(Saved entries)

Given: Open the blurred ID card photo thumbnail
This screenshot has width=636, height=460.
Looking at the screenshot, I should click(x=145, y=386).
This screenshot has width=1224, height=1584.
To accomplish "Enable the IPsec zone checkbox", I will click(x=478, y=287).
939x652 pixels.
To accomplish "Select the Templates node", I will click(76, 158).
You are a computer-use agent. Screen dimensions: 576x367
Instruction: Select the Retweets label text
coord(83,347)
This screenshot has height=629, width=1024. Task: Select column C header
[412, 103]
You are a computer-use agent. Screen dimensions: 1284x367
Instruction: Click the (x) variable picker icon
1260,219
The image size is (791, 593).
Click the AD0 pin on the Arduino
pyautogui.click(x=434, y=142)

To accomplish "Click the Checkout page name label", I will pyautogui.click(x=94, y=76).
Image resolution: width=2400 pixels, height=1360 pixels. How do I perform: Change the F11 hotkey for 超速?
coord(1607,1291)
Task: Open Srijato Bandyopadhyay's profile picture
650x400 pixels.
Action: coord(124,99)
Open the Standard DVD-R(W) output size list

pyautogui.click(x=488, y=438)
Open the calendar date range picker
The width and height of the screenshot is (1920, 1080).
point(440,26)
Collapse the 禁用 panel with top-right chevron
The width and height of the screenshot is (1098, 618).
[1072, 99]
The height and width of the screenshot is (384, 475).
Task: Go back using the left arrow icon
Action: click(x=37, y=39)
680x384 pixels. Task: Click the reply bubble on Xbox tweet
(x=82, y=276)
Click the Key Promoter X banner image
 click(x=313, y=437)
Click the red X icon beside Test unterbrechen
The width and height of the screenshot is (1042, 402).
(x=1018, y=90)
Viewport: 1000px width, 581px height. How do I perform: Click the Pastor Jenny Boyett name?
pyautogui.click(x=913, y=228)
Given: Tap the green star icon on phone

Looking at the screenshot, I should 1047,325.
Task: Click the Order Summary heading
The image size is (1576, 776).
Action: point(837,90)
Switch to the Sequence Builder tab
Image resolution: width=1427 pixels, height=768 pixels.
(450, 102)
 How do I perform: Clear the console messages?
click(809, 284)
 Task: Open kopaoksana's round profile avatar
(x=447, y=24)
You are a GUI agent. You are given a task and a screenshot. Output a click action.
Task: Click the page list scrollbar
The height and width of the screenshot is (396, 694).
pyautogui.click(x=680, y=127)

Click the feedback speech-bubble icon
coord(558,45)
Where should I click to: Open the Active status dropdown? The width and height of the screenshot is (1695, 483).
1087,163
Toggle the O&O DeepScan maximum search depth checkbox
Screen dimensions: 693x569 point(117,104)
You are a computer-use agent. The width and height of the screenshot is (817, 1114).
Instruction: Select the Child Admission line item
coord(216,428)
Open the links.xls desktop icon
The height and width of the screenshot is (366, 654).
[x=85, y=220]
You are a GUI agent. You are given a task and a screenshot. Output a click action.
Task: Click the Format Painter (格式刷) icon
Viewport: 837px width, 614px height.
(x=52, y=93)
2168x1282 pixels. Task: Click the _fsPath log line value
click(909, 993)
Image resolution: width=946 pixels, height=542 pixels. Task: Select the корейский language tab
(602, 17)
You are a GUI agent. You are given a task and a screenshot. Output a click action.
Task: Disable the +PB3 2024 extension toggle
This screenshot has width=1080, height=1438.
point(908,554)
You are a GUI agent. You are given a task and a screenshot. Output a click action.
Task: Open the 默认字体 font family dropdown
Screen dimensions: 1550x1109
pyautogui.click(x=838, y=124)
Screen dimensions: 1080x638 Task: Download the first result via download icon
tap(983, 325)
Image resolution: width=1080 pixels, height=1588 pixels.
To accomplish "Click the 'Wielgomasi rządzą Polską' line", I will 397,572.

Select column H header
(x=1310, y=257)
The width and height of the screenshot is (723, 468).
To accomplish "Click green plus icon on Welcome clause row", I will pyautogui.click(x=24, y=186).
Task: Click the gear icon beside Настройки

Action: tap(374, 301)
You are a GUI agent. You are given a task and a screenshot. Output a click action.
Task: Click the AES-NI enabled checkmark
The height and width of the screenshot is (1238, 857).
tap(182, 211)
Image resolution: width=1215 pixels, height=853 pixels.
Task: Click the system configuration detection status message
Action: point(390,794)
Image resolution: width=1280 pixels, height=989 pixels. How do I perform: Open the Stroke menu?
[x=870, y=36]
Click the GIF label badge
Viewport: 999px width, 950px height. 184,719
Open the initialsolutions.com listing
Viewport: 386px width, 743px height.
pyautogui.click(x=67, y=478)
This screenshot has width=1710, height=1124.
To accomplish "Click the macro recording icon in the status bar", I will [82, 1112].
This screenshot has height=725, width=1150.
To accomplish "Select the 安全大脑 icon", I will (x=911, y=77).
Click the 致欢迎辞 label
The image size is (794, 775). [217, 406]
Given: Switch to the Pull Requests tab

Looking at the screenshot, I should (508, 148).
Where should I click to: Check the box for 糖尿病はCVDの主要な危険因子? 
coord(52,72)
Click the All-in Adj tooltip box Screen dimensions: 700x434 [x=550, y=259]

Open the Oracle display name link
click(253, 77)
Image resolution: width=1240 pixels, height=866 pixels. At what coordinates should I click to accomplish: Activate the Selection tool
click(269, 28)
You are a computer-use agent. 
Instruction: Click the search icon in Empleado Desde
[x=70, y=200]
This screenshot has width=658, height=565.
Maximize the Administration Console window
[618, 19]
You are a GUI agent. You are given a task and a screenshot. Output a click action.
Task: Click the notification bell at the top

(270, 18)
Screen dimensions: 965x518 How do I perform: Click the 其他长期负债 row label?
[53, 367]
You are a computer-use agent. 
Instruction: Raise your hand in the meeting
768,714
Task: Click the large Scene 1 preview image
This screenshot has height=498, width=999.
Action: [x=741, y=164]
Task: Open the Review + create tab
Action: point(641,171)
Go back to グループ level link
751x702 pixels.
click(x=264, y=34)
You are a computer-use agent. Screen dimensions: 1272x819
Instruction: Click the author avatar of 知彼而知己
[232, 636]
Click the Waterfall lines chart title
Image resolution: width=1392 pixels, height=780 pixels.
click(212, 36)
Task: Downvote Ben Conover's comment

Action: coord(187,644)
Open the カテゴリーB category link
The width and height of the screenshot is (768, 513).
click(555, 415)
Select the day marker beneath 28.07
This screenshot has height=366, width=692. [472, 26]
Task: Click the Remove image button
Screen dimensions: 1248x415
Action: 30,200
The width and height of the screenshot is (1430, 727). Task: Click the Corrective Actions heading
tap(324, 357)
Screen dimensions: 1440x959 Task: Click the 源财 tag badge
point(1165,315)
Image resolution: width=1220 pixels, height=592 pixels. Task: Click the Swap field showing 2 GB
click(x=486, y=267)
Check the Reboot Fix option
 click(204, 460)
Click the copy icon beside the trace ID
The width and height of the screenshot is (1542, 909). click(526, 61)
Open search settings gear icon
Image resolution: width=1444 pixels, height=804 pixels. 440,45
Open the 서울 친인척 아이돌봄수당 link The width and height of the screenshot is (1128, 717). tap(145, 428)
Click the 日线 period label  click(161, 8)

§ What you should do
Every line above with the string "will" in it should be copied into the answer.

§ Task solution
To accomplish "Enable the IPsec zone checkbox", I will click(x=478, y=287).
To accomplish "Select the Templates node", I will click(76, 158).
To accomplish "Click the Checkout page name label", I will pyautogui.click(x=94, y=76).
To accomplish "Click the 'Wielgomasi rządzą Polską' line", I will 397,572.
To accomplish "Click green plus icon on Welcome clause row", I will pyautogui.click(x=24, y=186).
To accomplish "Click the macro recording icon in the status bar", I will [82, 1112].
To accomplish "Select the 安全大脑 icon", I will (x=911, y=77).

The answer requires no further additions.